More than 200 people linked arms and marched through Rosa Parks’ hometown to pay tribute to the late civil rights pioneer.
Organizers said Wednesday’s march represented the 50,000 people who took part in the Montgomery, Ala., bus boycott after Parks’ historic act of defiance sparked the modern civil rights movement.
“Today we wanted to march one more time for Rosa,” Mayor Johnny Ford said.
The memorial was one of a series of events scheduled to commemorate Parks, who died Monday at the age of 92. On Dec. 1, 1955 she refused to give up her seat on a city bus to a white man. Her arrest triggered a 381-day boycott of the Montgomery bus system.
Finally, the Supreme Court upheld a lower court ruling that declared Montgomery’s segregated seating laws unconstitutional. The effort highlighted persistent bias against blacks across the nation.
Memorial services planned
Parks will lie in repose Saturday at the St. Paul A.M.E. Church in Montgomery, Ala., and a memorial service will be held at the church Sunday morning.
She then will lie in repose at the Lincoln Memorial in Washington Sunday evening, Karen Dumas, a spokeswoman for the Rosa & Raymond Parks Institute for Self Development, said Wednesday night.
A memorial service will be held Monday at the Historical Metropolitan A.M.E. Church in Washington.
From Monday night until Wednesday morning, Parks will lie in repose at the Charles H. Wright Museum of African American History in Detroit. Her funeral will be held Nov. 2 at Greater Grace Temple Church in Detroit.
Wednesday’s march began in the courthouse square in downtown Tuskegee and went on for about four blocks to city hall, where Mayor Johnny Ford called on President Bush and Congress to designate a national park site for Parks.
'She changed everything'
Among those speaking to the crowd at city hall was attorney Fred Gray, a longtime friend to Parks and one of the attorneys who represented her after her arrest.

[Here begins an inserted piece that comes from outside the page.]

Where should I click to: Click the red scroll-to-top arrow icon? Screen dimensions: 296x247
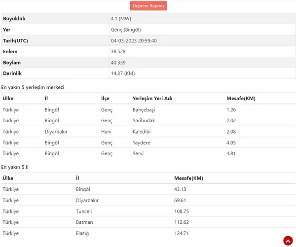(288, 240)
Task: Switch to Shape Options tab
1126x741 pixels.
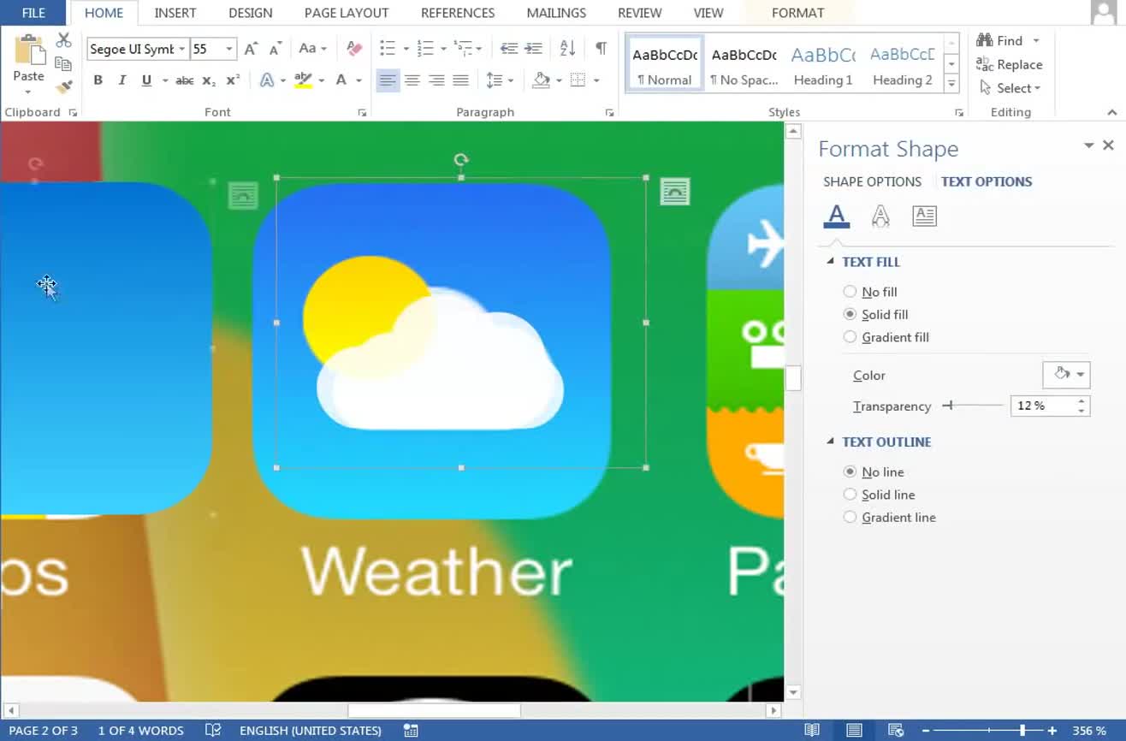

“We were able to build a movement on her foundation of courage,” Gray said. “It’s a model of how we should go forward addressing our challenges today.”
The Rev. Farrell Duncombe, of the Washington Chapel A.M.E. in Tuskegee, lamented that Parks left Montgomery for Detroit because she couldn’t find work and “because many of the citizens in Montgomery were afraid to embrace her.”
Elora Wood, 50, who was only an infant during the bus incident, was one of the marchers during Wednesday’s memorial.
“I wanted to be a part of history,” Wood said. “She changed everything. She opened the way for my generation."